According to industry reports, the business environment that supports subscription streaming in developed countries does not translate easily to the African context. This follows MultiChoice’s announcement that Showmax was “not a commercial success.”
Over the past decade, global streaming giants like Netflix, Amazon, and Disney have transformed how audiences access entertainment. Their achievements hinge on a large subscriber base, robust internet connectivity, and substantial revenue per viewer. In contrast, Africa faces unique hurdles, including limited internet access, price sensitivity, and various payment challenges.
These obstacles help explain why even well-capitalised regional platforms such as Showmax have struggled to achieve profitability.
Streaming services represent a costly venture on a global scale. Platforms must continuously invest in technology, licensing, and original content to attract and retain subscribers.
For MultiChoice, Showmax became a significant financial drain during its growth phase. The company invested billions of rand to enhance technology, secure international content partnerships, and create local originals. However, the financial returns consistently fell short of the massive investments.
Showmax’s trading losses increased sharply, reaching US$265 million in a single financial year as the platform aggressively expanded its operations and content library.
Although the subscriber count grew, revenue growth did not meet expectations. Showmax’s revenue peaked at approximately US$60 million in 2024, a far cry from the ambitious US$1 billion target initially envisioned by executives.
Ultimately, the disparity between expenditure and revenue became untenable. Yet, these financial struggles were not merely due to missteps in strategy; they were indicative of deeper infrastructural challenges within Africa’s digital economy.
One of the most significant barriers facing streaming services in Africa is the state of internet infrastructure. Streaming video necessitates consistent, high-speed broadband. Unfortunately, much of the continent still relies heavily on mobile networks rather than fixed broadband.

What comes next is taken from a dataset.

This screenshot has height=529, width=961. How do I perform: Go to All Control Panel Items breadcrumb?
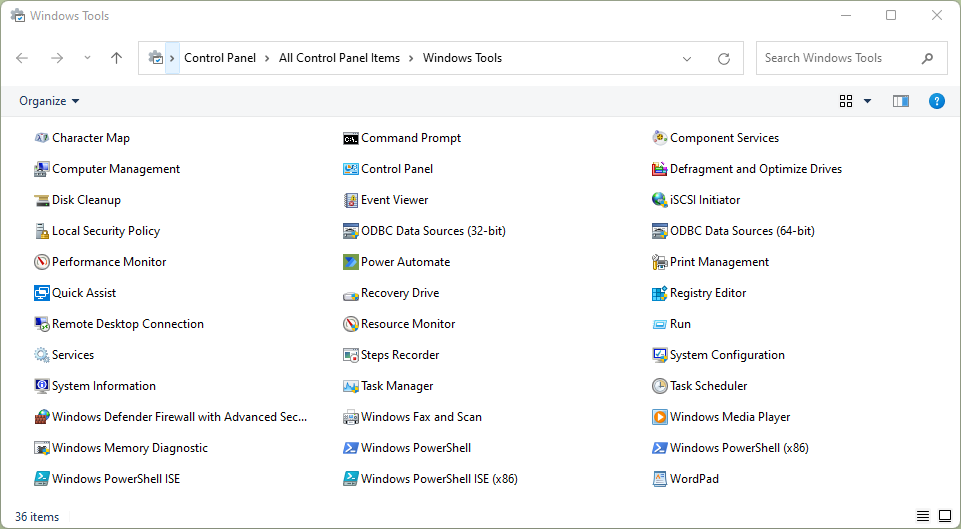click(x=339, y=58)
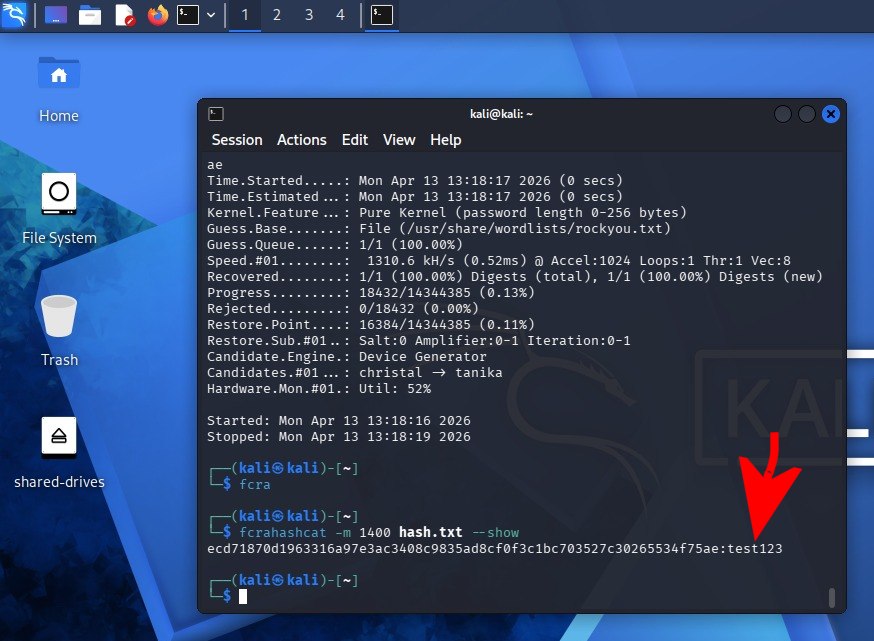Click the terminal window's scrollbar

click(x=831, y=597)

Industry estimates reveal that only 4-5% of electrified households with TVs in Africa have access to fibre broadband, stymying the quality and reliability of streaming services.
While smartphone usage is on the rise—around 600 million smartphones are currently in use across Africa—mobile internet connections often fall short for long-form video streaming due to speed constraints and high data costs. Many users experience issues such as buffering, reduced video quality, and unstable connections.
Even in areas with internet access, the cost of data presents another challenge. Streaming requires substantial bandwidth. An hour of high-definition video can utilise between 1 GB and 3 GB of data, depending on the platform.
In many African markets, mobile data remains relatively expensive compared to average incomes. Consequently, the overall cost of data for viewing content can exceed the cost of the streaming subscription itself.
This situation creates a paradox: while platforms may offer competitively priced subscriptions, consumers still face significant data costs when factoring them in.
Moreover, payment methods present another obstacle for consumers accessing digital services. Most streaming platforms rely on recurring credit card transactions, which function well in regions with widespread banking services. However, millions of Africans do not use traditional banks; instead, they often depend on prepaid mobile balances, bank transfers, or mobile money platforms.
This discrepancy complicates operations for streaming companies. Managing recurring payments becomes challenging, payment failures increase, and acquiring new customers becomes more costly. Platforms must establish payment systems for each country, navigating diverse regulations and technical challenges.
These challenges increase operational expenses and create unpredictability in subscription revenue.